* WORK TO COMPLETE:
1. Answer these questions using the TV thread:
(a) How much did the Toshiba TV bought from Richer Sounds cost, delivered to the door?
(b) How much per month does Bronte say is paid for Netflix?
(c) What year is meepman's Philips 9 series TV from?
2. In the TV thread, translate this sentence into Spanish: "Most of the LCD tv's now are side lit which causes blooming effects."
3. Retype the part of the TV thread starting at "You are able" and ending at "for separate boxes)".

* EXTRACT:
We watch movies and series like Breaking bad, and anything that involves a ball or horse my OH watches.  It's Led, cost 499 Euro and is 42 inches and anything bigger is not going in my living room, I've been to one house where the TV was nearly the size of a full wall, and it heated the entire apartment as it couldn't be turned off, plus it got damaged in a corner but was too big to bring and get repaired. Another house the TV was so big it looked ridiculous.

Don't see how spending more money gets you anything better.

The other brilliant thing about it is that Phillips have a remote control so simple I am able to do the following;

Volume
Channels
And switch to the sky box by using two buttons.  Called 'source' and then Hdm1.


----------



## Ceist Beag (19 Mar 2015)

Agree with Bronte here. We got a quality 39" Toshiba TV (Toshiba 39L4357 – Full HD 39” LED Saorview ready TV) from Richer Sounds up North, delivered to the door for just €285. Add in an acceptable soundbar (Boston) for under €200 and a Blu-Ray for under €100 and you have a decent setup for less than €600. I see no need to spend thousands, especially if you haven't even had a tv for the past 10 years! You say you're getting it for the kids, baby sitter and to finish off the lounge so it doesn't sound like you're looking for anything special here so why spend thousands when you can get something perfectly acceptable for hundreds!


----------



## Andy836 (19 Mar 2015)

You are able to purchase on Amazon.co.uk using parcelmotel.com - often cheaper & better spec

We have 2 samsung smart LED TVs - a 60 inch and a 48 inch. Both appeared fine until the cable guy came in to look at our connections and noticed we were using factory setting. He fiddled with them and the improvement was huge. No matter what one you buy, fix the settings (i have no idea how to do this though). Also, the 60 inch is way to big in my opinion and not needed at all - I'll not be buying one like that again.

I didn't think we'd use the smart TV function that much when we bought it but we now use netflix, HBO & youtube on it almost every night (and its nice to have it all inside the TV with no need for separate boxes)


----------



## Bronte (19 Mar 2015)

Andy reminds me, my OH gets Netflix on his iPod to the TV, pay 9 euro a month, downloads it and with cable it connects to TV, something about a splitter too.  And you can use RTE player for stuff too.


----------



## Leo (20 Mar 2015)

Bronte said:


> Don't see how spending more money gets you anything better.



That's like saying buying a BMW gets you nothing better than a Dacia.



Bronte said:


> It's Led


 Your LED is actually a LED backlit LCD. Plasma was a far superior technology, just more expensive to manufacture, so didn't survive the drive towards bigger/ cheaper.



Bronte said:


> The other brilliant thing about it is that Phillips have a remote control so simple I am able to do the following;
> 
> Volume
> Channels
> And switch to the sky box by using two buttons.  Called 'source' and then Hdm1.



What you really want so is a Harmony remote, one button press turns on my amplifier, changes it's input to the digital audio feed from the Sky box, selects HDMI1 and mutes the TV.


----------



## meepman (20 Mar 2015)

With that sort of money I would buy top of the range philips 9 series
I have a 9 series from 2010, picture is superb. It is LCD with backlit LED.
Most of the LCD tv's now are side lit which causes blooming effects. This appears like white clouding on dark parts of a program.

* SUPPLIED INFORMATION:
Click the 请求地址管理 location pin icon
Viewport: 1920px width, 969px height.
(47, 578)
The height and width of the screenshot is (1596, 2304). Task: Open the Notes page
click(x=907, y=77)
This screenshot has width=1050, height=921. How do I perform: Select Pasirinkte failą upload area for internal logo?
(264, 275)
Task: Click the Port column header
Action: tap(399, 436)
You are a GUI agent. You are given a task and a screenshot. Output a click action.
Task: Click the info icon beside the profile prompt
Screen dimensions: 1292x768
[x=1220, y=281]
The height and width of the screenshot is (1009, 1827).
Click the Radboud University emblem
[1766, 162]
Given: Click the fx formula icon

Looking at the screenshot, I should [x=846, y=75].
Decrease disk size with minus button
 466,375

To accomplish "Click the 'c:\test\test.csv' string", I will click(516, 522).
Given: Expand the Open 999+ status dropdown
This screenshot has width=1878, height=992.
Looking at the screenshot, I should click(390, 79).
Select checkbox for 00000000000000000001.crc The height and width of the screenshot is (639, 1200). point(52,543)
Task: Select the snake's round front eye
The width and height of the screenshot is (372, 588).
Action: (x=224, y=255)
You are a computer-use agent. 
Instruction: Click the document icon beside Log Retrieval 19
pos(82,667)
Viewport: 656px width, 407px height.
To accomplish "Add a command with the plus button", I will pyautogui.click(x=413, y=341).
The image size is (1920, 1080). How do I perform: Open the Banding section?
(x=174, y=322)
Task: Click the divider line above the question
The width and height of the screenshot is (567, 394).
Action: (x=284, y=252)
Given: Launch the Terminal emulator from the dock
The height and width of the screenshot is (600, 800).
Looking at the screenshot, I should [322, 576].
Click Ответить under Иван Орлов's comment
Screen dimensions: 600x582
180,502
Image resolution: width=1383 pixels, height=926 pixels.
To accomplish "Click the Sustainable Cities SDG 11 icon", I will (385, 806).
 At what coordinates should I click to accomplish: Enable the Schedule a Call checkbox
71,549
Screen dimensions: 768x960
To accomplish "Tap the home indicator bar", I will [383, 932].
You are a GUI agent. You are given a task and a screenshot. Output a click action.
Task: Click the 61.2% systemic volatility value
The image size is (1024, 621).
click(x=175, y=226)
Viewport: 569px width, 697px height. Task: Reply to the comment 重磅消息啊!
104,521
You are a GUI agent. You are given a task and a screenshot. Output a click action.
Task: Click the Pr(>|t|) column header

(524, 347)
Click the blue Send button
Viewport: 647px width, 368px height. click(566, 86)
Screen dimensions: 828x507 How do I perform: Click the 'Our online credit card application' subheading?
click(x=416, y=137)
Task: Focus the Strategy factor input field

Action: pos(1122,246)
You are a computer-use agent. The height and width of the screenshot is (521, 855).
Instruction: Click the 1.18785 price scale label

* OUTPUTS:
1.
(a) €285
(b) 9 euro
(c) 2010

2. La mayoría de los televisores LCD actuales tienen iluminación lateral, lo que provoca efectos de blooming.

3.
You are able to purchase on Amazon.co.uk using parcelmotel.com - often cheaper & better spec

We have 2 samsung smart LED TVs - a 60 inch and a 48 inch. Both appeared fine until the cable guy came in to look at our connections and noticed we were using factory setting. He fiddled with them and the improvement was huge. No matter what one you buy, fix the settings (i have no idea how to do this though). Also, the 60 inch is way to big in my opinion and not needed at all - I'll not be buying one like that again.

I didn't think we'd use the smart TV function that much when we bought it but we now use netflix, HBO & youtube on it almost every night (and its nice to have it all inside the TV with no need for separate boxes)